A total of 45 pts were included in the trial with median age 62 years. The EGFR cohort comprised 7 pts: 2 pancreas, 1 head and neck, 1 breast, 1 endocrine tumor, 1 cervix and 1 kidney. The HER2 cohort comprised 30 pts: 11 NSCLC, 8 breast, 3 cervix, 2 colorectal, 2 head and neck, 1 bladder, 1 kidney, 1 liver and 1 pancreas. The HER3 cohort comprised 8 pts: 2 breast, 2 pancreas, 1 colorectal, 1 head and neck, 1 esophagus and 1 stomach. ORR and DCR were respectively 28.6% and 42.9% in the EGFR cohort, 3% and 49% in the HER2 cohort and 0% and 62.5% in the HER3 cohort. Partial responses were observed in a HER2-mutated NSCLC (1/11) with a DOR of 8.5 months, an EGFR-mutated breast cancer (1/1) with a DOR of 6.6 months and an EGFR-mutated pancreas cancer (1/2) with a DOR of 15.4 months. PFS and OS data will be presented at the meeting Safety data were consistent with the known safety profile of afatinib.

Conclusions

Although three pts demonstrated a clinical meaningful benefit, afatinib did not result in a significant ORR improvement in the HER2 cohort, which completed accrual.
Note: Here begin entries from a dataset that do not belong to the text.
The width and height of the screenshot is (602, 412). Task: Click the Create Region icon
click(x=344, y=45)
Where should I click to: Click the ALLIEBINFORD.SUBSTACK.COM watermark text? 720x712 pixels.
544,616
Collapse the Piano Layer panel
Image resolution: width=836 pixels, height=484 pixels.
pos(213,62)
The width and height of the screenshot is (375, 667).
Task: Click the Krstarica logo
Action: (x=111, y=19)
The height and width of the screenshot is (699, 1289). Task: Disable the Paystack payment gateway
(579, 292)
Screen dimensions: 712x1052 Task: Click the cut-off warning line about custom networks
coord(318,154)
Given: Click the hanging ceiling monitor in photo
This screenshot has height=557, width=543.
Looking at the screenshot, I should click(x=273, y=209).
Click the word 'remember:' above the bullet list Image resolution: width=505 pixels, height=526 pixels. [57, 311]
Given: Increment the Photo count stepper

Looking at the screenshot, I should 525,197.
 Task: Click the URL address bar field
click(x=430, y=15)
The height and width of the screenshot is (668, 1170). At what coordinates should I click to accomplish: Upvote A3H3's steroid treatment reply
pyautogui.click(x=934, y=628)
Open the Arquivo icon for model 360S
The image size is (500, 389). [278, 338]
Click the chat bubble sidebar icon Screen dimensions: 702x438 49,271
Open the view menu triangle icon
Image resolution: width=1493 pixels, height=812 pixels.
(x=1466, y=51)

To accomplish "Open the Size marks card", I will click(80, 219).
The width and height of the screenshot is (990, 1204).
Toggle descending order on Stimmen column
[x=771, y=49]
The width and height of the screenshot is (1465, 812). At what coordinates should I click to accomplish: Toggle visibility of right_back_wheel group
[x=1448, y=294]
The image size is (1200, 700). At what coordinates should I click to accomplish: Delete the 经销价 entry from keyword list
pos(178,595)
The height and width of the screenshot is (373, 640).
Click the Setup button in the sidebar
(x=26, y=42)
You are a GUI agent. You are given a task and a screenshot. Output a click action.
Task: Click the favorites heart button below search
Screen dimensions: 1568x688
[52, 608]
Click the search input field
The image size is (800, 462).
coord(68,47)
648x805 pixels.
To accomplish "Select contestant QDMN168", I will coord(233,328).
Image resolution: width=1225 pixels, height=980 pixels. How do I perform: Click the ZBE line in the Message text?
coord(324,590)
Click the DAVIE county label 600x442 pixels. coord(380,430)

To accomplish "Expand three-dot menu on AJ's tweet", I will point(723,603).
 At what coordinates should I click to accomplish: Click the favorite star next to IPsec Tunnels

Recruitment was hampered by a lack of systematic agnostic NGS sequencing and the COVID epidemic. Broader and more systematic agnostic NGS would enable further exploration of HER inhibition in solid tumors

Clinical trial identification

EudraCT 2016-003411-34 Protocol No: 120.264 release date 26/09/2016.

Editorial acknowledgement

Legal entity responsible for the study

Department Medical Oncology, UZ Brussel.

Funding

Kom op tegen kanker.

Disclosure

L. Decoster: Financial Interests, Institutional, Advisory Board: AstraZeneca, BMS, MSD; Financial Interests, Institutional, Invited Speaker: BMS, MSD, Roche, Servier, Sanofi; Financial Interests, Institutional, Research Grant, conduct of academic trial: Boehringer Ingelheim; Non-Financial Interests, Leadership Role, member of board: European Cancer Organisation; Non-Financial Interests, Leadership Role, Board member: International Society of Geriatric Oncology (SIOG). P.G. Aftimos: Financial Interests, Personal, Advisory Board: Boehringer Ingelheim, Macrogenics, Roche, Novartis, Amcure, Servier, G1 Therapeutics, Radius, Deloitte, Menarini, Gilead, Novartis, Eisai, Lilly; Financial Interests, Personal, Invited Speaker: Synthon, Amgen; Financial Interests, Institutional, Research Grant: Roche. S. Rottey: Financial Interests, Institutional, Advisory Board: Pfizer, Merck, Roche, Ipsen, BMS; Financial Interests, Institutional, Invited Speaker: Ipsen, BMS, Astellas; Financial Interests, Institutional, Research Grant: MSD, Roche, BMS; Non-Financial Interests, Principal Investigator, It is my main task in the hospital to attract and perform clinical trials in oncology phase I-III: all companies performing clinical trials in oncology in Europe. H. Prenen: Financial Interests, Institutional, Advisory Board: Amgen, Roche, AstraZeneca; Financial Interests, Institutional, Invited Speaker: Bayer, Ipsen, Sanofi. J. Canon: Financial Interests, Institutional, Research Grant: Roche. J. De Grève: Financial Interests, Institutional, Invited Speaker: Roche. All other authors have declared no conflicts of interest.